I also linked to a classic article on white privilege, as often people with privilege (in this country that includes those are who white, male, and heterosexual) cannot see how their words and actions might send unintended signals to others who lack privilege. I figured this might help round out the insights offered in the Tricycle article.
Arun takes a different approach, although he doesn't ignore these issues. He suggests that the problem is the focus on what is sometimes called the "convert" community and the divisions (real and artificial) between those of non-Asian descent who adopted Buddhism later in life and everyone else.
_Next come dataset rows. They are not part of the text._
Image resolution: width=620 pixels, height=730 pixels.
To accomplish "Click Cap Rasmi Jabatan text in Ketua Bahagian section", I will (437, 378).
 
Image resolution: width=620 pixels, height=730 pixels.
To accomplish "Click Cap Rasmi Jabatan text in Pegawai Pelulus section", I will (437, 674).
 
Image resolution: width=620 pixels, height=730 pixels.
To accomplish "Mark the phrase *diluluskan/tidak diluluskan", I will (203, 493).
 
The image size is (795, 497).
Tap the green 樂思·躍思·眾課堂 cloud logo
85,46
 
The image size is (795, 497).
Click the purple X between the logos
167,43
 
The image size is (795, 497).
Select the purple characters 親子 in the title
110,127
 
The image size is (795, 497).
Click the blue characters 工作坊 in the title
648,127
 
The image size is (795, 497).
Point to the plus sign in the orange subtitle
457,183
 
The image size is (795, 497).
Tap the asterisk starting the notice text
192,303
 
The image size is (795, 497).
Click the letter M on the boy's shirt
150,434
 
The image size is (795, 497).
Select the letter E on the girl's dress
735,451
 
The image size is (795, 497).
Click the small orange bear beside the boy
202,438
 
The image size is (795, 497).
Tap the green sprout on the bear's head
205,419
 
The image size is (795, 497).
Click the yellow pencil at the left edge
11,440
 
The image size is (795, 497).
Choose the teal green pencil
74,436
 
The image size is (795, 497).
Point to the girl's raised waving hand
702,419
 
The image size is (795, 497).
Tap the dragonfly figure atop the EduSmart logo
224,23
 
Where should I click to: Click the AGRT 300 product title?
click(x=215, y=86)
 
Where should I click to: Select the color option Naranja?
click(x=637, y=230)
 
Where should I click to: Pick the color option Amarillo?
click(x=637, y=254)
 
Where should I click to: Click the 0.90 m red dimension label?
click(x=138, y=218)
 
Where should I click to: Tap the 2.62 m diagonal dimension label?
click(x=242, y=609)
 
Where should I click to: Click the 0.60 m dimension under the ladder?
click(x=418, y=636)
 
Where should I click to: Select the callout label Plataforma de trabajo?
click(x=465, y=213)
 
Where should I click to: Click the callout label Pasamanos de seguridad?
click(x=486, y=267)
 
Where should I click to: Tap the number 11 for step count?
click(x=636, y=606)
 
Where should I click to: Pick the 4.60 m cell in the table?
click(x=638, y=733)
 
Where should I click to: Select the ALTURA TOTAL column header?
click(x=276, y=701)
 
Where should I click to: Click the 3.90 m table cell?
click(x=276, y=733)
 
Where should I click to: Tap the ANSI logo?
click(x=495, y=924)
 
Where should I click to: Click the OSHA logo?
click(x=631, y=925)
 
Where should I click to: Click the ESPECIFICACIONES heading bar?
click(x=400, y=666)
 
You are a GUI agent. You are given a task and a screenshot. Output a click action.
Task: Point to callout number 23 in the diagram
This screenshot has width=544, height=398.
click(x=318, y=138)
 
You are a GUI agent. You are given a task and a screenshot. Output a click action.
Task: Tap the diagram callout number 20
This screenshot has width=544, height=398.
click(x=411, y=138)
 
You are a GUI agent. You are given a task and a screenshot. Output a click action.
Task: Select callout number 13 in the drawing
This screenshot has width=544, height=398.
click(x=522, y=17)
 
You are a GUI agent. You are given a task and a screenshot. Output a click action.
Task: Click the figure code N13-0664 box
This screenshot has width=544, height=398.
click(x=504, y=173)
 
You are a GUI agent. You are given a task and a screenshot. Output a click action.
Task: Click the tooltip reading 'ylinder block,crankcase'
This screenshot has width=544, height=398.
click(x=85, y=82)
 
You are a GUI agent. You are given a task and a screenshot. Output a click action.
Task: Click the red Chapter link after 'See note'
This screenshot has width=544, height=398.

He isn't particularly fond of the ways in which such divisions are framed and discussed or that the general focus in discussions of "American Buddhism" is centered on white Buddhists (who make up the bulk of the non-Asian American Buddhist converts), ignoring the long history of Asian-American Buddhist communities in the United States.
While Zen and Tibetan Buddhism became popular in the US in the 1960s and 1970s, other forms of Buddhism such as Shin had been around decades earlier. Even now these communities are rarely featured in American based magazines on Buddhism. Some obstacles to dialogue between the non-Asian American convert communities and their Asian American counterparts are obvious, such as the language barrier. Some are cultural. Non-Asian converts may feel uncomfortable "intruding" on such communities which can serve as centers of ethnic connection and continuity. Some have to do with the diminished visibility of Asian American communities. And of course there is also the specter of consciously or unconsciously seeking out those from similar ethnic and socioeconomic backgrounds.
I don't claim to have a full list of sociological, psychological, historical, political, and anthropological answers to why Buddhism is America looks so white. Nor do I have a comprehensive solution. But my education and experience tell me that exposure to other people and views, increased interpersonal connection, and a willingness to listen to others introspectively will be important in understanding in bringing different communities together. Angry Asian Buddhist includes interviews and perspectives which facilitate such exposure and connections, so pop over and check it out if you haven't already. Even if you aren't a Buddhist, go on, learn something and try to appreciate communities and individuals outside of your own daily routine.